Please reproduce the listing below word for word, keeping every line unchanged and in the same order.

>>>

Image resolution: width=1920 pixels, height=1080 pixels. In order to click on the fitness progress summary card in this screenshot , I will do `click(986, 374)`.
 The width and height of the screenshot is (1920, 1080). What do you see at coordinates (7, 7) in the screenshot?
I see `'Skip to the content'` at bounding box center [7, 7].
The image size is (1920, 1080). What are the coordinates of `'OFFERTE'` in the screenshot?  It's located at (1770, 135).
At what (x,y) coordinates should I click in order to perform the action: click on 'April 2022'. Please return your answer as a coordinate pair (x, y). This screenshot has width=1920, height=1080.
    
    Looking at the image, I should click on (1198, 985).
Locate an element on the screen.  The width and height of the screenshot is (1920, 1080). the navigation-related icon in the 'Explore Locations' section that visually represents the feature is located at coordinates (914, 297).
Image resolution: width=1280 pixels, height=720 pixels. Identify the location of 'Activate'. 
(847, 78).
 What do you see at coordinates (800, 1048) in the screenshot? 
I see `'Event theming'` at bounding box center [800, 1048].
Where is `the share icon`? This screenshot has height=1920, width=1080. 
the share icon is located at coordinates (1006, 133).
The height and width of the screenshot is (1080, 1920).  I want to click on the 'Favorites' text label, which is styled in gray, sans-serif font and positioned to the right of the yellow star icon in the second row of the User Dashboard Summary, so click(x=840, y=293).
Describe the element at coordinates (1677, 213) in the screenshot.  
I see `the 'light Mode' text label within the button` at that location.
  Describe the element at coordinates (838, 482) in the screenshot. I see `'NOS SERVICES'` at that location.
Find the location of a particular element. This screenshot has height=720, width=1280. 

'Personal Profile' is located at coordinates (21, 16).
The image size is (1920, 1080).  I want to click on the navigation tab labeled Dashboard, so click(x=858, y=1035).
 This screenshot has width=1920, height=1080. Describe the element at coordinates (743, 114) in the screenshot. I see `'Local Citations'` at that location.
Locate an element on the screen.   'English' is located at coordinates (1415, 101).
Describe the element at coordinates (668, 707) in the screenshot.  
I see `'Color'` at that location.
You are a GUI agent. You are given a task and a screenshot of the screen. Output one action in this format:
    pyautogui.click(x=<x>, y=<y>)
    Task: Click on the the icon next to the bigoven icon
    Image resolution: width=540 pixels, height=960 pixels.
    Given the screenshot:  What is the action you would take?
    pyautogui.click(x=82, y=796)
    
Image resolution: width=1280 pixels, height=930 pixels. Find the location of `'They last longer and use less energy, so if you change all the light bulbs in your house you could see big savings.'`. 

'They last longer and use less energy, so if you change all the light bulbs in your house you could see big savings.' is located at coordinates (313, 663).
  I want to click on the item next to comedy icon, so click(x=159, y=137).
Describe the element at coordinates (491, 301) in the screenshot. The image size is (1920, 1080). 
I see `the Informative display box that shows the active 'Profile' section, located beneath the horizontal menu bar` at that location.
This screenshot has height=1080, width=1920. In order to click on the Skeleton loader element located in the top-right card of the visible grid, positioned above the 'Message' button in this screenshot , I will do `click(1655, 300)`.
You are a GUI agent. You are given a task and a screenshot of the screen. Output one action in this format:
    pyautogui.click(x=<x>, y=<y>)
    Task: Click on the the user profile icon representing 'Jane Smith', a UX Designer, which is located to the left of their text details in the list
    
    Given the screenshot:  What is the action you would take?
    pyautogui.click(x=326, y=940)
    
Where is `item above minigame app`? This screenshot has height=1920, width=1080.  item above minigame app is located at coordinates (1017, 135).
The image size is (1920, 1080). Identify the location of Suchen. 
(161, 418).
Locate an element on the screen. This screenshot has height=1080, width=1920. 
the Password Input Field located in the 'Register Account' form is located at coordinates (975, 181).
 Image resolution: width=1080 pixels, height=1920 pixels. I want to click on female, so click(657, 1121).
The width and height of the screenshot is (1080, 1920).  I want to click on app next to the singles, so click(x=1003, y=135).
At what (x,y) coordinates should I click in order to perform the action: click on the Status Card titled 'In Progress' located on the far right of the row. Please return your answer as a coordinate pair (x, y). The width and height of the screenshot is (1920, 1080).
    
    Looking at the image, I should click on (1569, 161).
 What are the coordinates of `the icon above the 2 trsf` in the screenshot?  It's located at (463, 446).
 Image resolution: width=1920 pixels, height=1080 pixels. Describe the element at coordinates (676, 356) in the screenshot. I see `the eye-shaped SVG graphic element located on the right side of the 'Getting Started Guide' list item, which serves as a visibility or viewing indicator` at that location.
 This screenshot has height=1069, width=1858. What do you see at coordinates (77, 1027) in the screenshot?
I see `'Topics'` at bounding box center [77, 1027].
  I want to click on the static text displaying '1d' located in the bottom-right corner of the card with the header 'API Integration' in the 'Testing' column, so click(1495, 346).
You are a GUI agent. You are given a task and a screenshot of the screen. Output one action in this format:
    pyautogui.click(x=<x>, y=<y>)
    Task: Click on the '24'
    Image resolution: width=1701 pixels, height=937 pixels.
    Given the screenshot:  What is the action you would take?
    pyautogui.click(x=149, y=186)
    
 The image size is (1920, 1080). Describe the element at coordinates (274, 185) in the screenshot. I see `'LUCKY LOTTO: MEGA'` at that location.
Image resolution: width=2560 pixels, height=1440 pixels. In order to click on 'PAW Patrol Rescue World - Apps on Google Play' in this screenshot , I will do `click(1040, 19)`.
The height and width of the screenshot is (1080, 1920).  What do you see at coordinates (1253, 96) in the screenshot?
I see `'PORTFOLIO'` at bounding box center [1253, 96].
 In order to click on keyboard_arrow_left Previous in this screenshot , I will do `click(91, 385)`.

<<<

▶ SOLUTION FOR THIS PROBLEM
Image resolution: width=1920 pixels, height=1080 pixels. In order to click on the fitness progress summary card in this screenshot , I will do `click(986, 374)`.
 The width and height of the screenshot is (1920, 1080). What do you see at coordinates (7, 7) in the screenshot?
I see `'Skip to the content'` at bounding box center [7, 7].
The image size is (1920, 1080). What are the coordinates of `'OFFERTE'` in the screenshot?  It's located at (1770, 135).
At what (x,y) coordinates should I click in order to perform the action: click on 'April 2022'. Please return your answer as a coordinate pair (x, y). This screenshot has width=1920, height=1080.
    
    Looking at the image, I should click on (1198, 985).
Locate an element on the screen.  The width and height of the screenshot is (1920, 1080). the navigation-related icon in the 'Explore Locations' section that visually represents the feature is located at coordinates (914, 297).
Image resolution: width=1280 pixels, height=720 pixels. Identify the location of 'Activate'. 
(847, 78).
 What do you see at coordinates (800, 1048) in the screenshot? 
I see `'Event theming'` at bounding box center [800, 1048].
Where is `the share icon`? This screenshot has height=1920, width=1080. 
the share icon is located at coordinates (1006, 133).
The height and width of the screenshot is (1080, 1920).  I want to click on the 'Favorites' text label, which is styled in gray, sans-serif font and positioned to the right of the yellow star icon in the second row of the User Dashboard Summary, so click(x=840, y=293).
Describe the element at coordinates (1677, 213) in the screenshot.  
I see `the 'light Mode' text label within the button` at that location.
  Describe the element at coordinates (838, 482) in the screenshot. I see `'NOS SERVICES'` at that location.
Find the location of a particular element. This screenshot has height=720, width=1280. 

'Personal Profile' is located at coordinates (21, 16).
The image size is (1920, 1080).  I want to click on the navigation tab labeled Dashboard, so click(x=858, y=1035).
 This screenshot has width=1920, height=1080. Describe the element at coordinates (743, 114) in the screenshot. I see `'Local Citations'` at that location.
Locate an element on the screen.   'English' is located at coordinates (1415, 101).
Describe the element at coordinates (668, 707) in the screenshot.  
I see `'Color'` at that location.
You are a GUI agent. You are given a task and a screenshot of the screen. Output one action in this format:
    pyautogui.click(x=<x>, y=<y>)
    Task: Click on the the icon next to the bigoven icon
    Image resolution: width=540 pixels, height=960 pixels.
    Given the screenshot:  What is the action you would take?
    pyautogui.click(x=82, y=796)
    
Image resolution: width=1280 pixels, height=930 pixels. Find the location of `'They last longer and use less energy, so if you change all the light bulbs in your house you could see big savings.'`. 

'They last longer and use less energy, so if you change all the light bulbs in your house you could see big savings.' is located at coordinates (313, 663).
  I want to click on the item next to comedy icon, so click(x=159, y=137).
Describe the element at coordinates (491, 301) in the screenshot. The image size is (1920, 1080). 
I see `the Informative display box that shows the active 'Profile' section, located beneath the horizontal menu bar` at that location.
This screenshot has height=1080, width=1920. In order to click on the Skeleton loader element located in the top-right card of the visible grid, positioned above the 'Message' button in this screenshot , I will do `click(1655, 300)`.
You are a GUI agent. You are given a task and a screenshot of the screen. Output one action in this format:
    pyautogui.click(x=<x>, y=<y>)
    Task: Click on the the user profile icon representing 'Jane Smith', a UX Designer, which is located to the left of their text details in the list
    
    Given the screenshot:  What is the action you would take?
    pyautogui.click(x=326, y=940)
    
Where is `item above minigame app`? This screenshot has height=1920, width=1080.  item above minigame app is located at coordinates (1017, 135).
The image size is (1920, 1080). Identify the location of Suchen. 
(161, 418).
Locate an element on the screen. This screenshot has height=1080, width=1920. 
the Password Input Field located in the 'Register Account' form is located at coordinates (975, 181).
 Image resolution: width=1080 pixels, height=1920 pixels. I want to click on female, so click(657, 1121).
The width and height of the screenshot is (1080, 1920).  I want to click on app next to the singles, so click(x=1003, y=135).
At what (x,y) coordinates should I click in order to perform the action: click on the Status Card titled 'In Progress' located on the far right of the row. Please return your answer as a coordinate pair (x, y). The width and height of the screenshot is (1920, 1080).
    
    Looking at the image, I should click on (1569, 161).
 What are the coordinates of `the icon above the 2 trsf` in the screenshot?  It's located at (463, 446).
 Image resolution: width=1920 pixels, height=1080 pixels. Describe the element at coordinates (676, 356) in the screenshot. I see `the eye-shaped SVG graphic element located on the right side of the 'Getting Started Guide' list item, which serves as a visibility or viewing indicator` at that location.
 This screenshot has height=1069, width=1858. What do you see at coordinates (77, 1027) in the screenshot?
I see `'Topics'` at bounding box center [77, 1027].
  I want to click on the static text displaying '1d' located in the bottom-right corner of the card with the header 'API Integration' in the 'Testing' column, so click(1495, 346).
You are a GUI agent. You are given a task and a screenshot of the screen. Output one action in this format:
    pyautogui.click(x=<x>, y=<y>)
    Task: Click on the '24'
    Image resolution: width=1701 pixels, height=937 pixels.
    Given the screenshot:  What is the action you would take?
    pyautogui.click(x=149, y=186)
    
 The image size is (1920, 1080). Describe the element at coordinates (274, 185) in the screenshot. I see `'LUCKY LOTTO: MEGA'` at that location.
Image resolution: width=2560 pixels, height=1440 pixels. In order to click on 'PAW Patrol Rescue World - Apps on Google Play' in this screenshot , I will do `click(1040, 19)`.
The height and width of the screenshot is (1080, 1920).  What do you see at coordinates (1253, 96) in the screenshot?
I see `'PORTFOLIO'` at bounding box center [1253, 96].
 In order to click on keyboard_arrow_left Previous in this screenshot , I will do `click(91, 385)`.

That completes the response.